Sunset at El Requeson

Catamaran at night on our beach.

Ruby sitting 10 feet from the high tide line. Probably the closest she will ever be to the water.

Bahia de Concepcion in all its beauty. Indescribable.

 

Met some new people (Ken & Val from Powell River) and reconnected with others that we had first crossed paths with, in Los Barriles (Les & Wendy from Mapleridge).

 

We were finally able to have campfires again; however, it is a challenge finding firewood. We actually found a large piece of driftwood on the island, in the kayak, and towed it in the water, behind limpy back to camp!

Never a day goes by at this beach where we aren’t asked to buy fish/shrimp/scallops out of some Mexican’s trunk – and we really hit the jackpot this time,  when the catch of the day was halibut! 1kg for $17 – where else can you buy 1kg of HALIBUT for $17???!). We combined it with a beef rib (for a surf and turf) and that dinner was a #guyfierei flavourtown satisfaction!

Not our tacos, but homemade coconut shrimp!

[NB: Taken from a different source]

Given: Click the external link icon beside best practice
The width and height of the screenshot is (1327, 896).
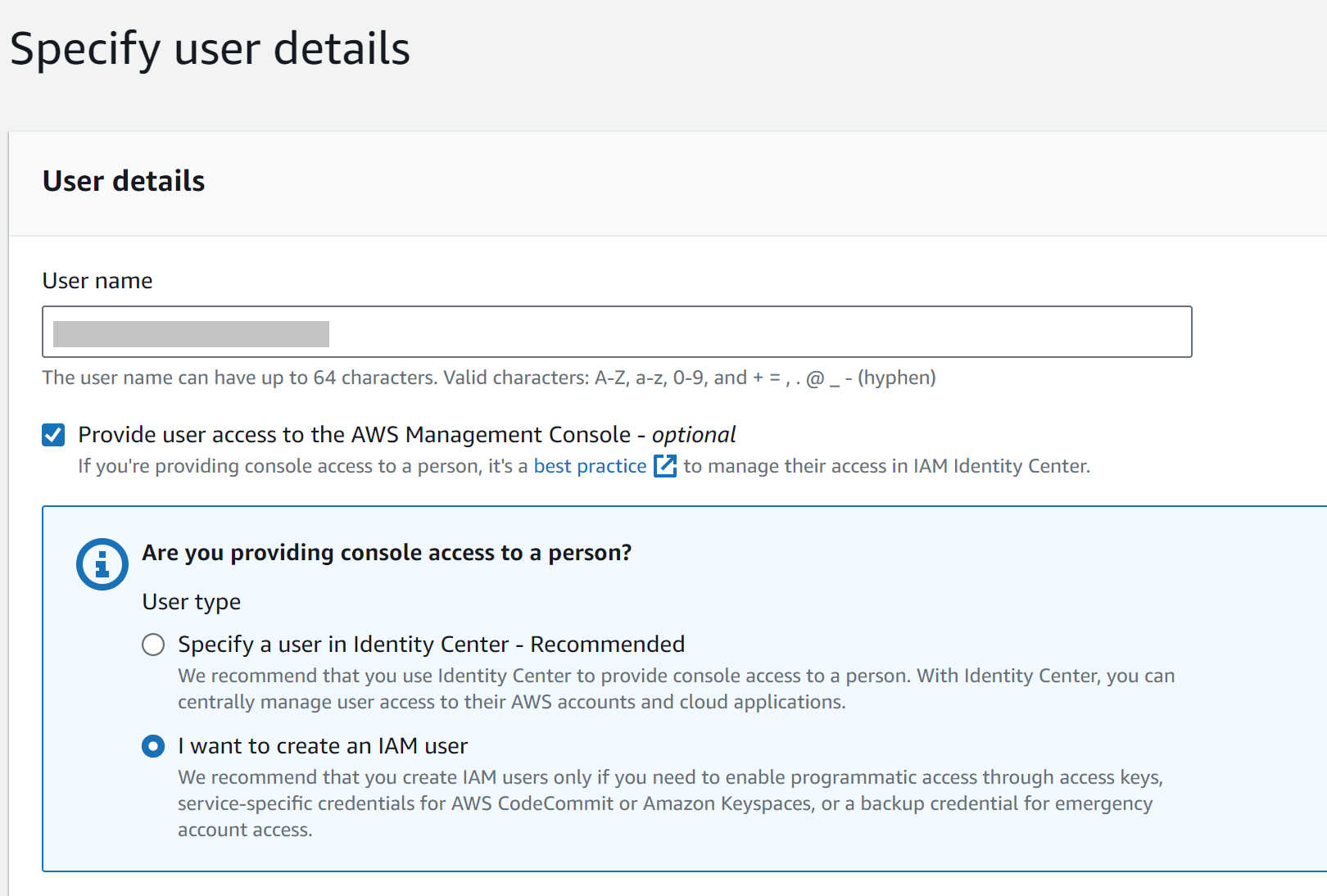Looking at the screenshot, I should pyautogui.click(x=665, y=465).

In the past couple weeks though, we have completely mastered our own beef & shrimp Taco’s AND Salsa/guacamole – we probably eat our own tacos about every 3rd day. I’m pretty sure that we have eaten our combined body weights in corn chips and fresh tortilla’s on this trip, OMG! They are so good. How will I eat shitty Canadian Taco chips ever again? Also, Todd has perfected the margarita  – although we were pretty sure he had it mastered a long time ago, its now off the rails, seconded by the Tequila sunrise, which we both have regained a new love for (especially when you are offered fresh squeezed OJ) to go with! I’m sure we sound like drunks, and for the most part, I wouldn’t disagree. The tequila is so amazing and the beer is cheaper than water. So when in Rome….. But we have been pretty diligent at taking at least one day off a week. Honestly it is hard to not have a drink, because we usually have a new neighbor, or a certain day of the week or an amazing activity we did/saw (like dolphins) or halibut that we need to have a toast or a happy hour cheers!

Muleje is a very cute little town/city in a valley, with a river running through it. We took an afternoon touring around town and we found a couple of cool things:

– cemetery (it was so bizarre to see some of the massive gravestones) an old jail (was turned in to a museum, complete with original cells and toilets

Catholic Cemetary – such grandeur in the tombstones.

Redneck tombstone – freezer panel cover.

 

 

 

 

 

 

 

 

Jaol entrance

Inside of the jaol courtyard and doors to the cells.

Original ball and chain, still inside the jaol cell.

 

 

 

 

 

 

 

 

 

 

 

We love an old jaol – check out our jaol tour from our Australia blog from 2014 – http://thosegirlstravel.blogspot.com/2014/05/like-sands-through-hourglass-these-are.html) and we also ended up at another Mission church full of history that overlooked the river and a weir that we could actually walk across. Not super exciting, but still cool: weir in mulege

A few amazing treats, well the best treat actually at El Requeson, was kayaking with dolphins! Yes, that’s what I said. Dolphins. We also used limpy to kayak around the island and find a place to snorkel – there were lots of fishies to see and so much plankton – now we know why there are so many whales in the area. On our 3rd nite, Todd saw something flashing or twinkling along shore and to about 8 feet into the water – turns out, this was bioluminescence! It was cool. Of course, with all the amazing things we have seen or done, there are always shitty things, such as:

  • Update on limpy: by day 4, she was fully deflated, coming apart on all her seams – we had to leave her behind.
  • Todd stepped on a Ray tail – he was not a happy camper. Part of his foot went numb, luckily we had pain killers and rum, a cure for all painful sea creature injuries
  • We noticed this orange scum in the bay on a couple of the “no wind” days. We googled it and can’t quite figure out what it was (most likely some kind of algae), but we called it whale sperm. The second time we went snorkelling, we ended up in an unending pool of whale sperm and by the time we got out of it, and back to shore, we were both dry heaving over the smell of it on our skinny suits!

All in all though, we continued to ask ourselves on a daily basis during our stay at El Requeson, are we really here? How did we get here? Do we have to leave? Why is know one else here?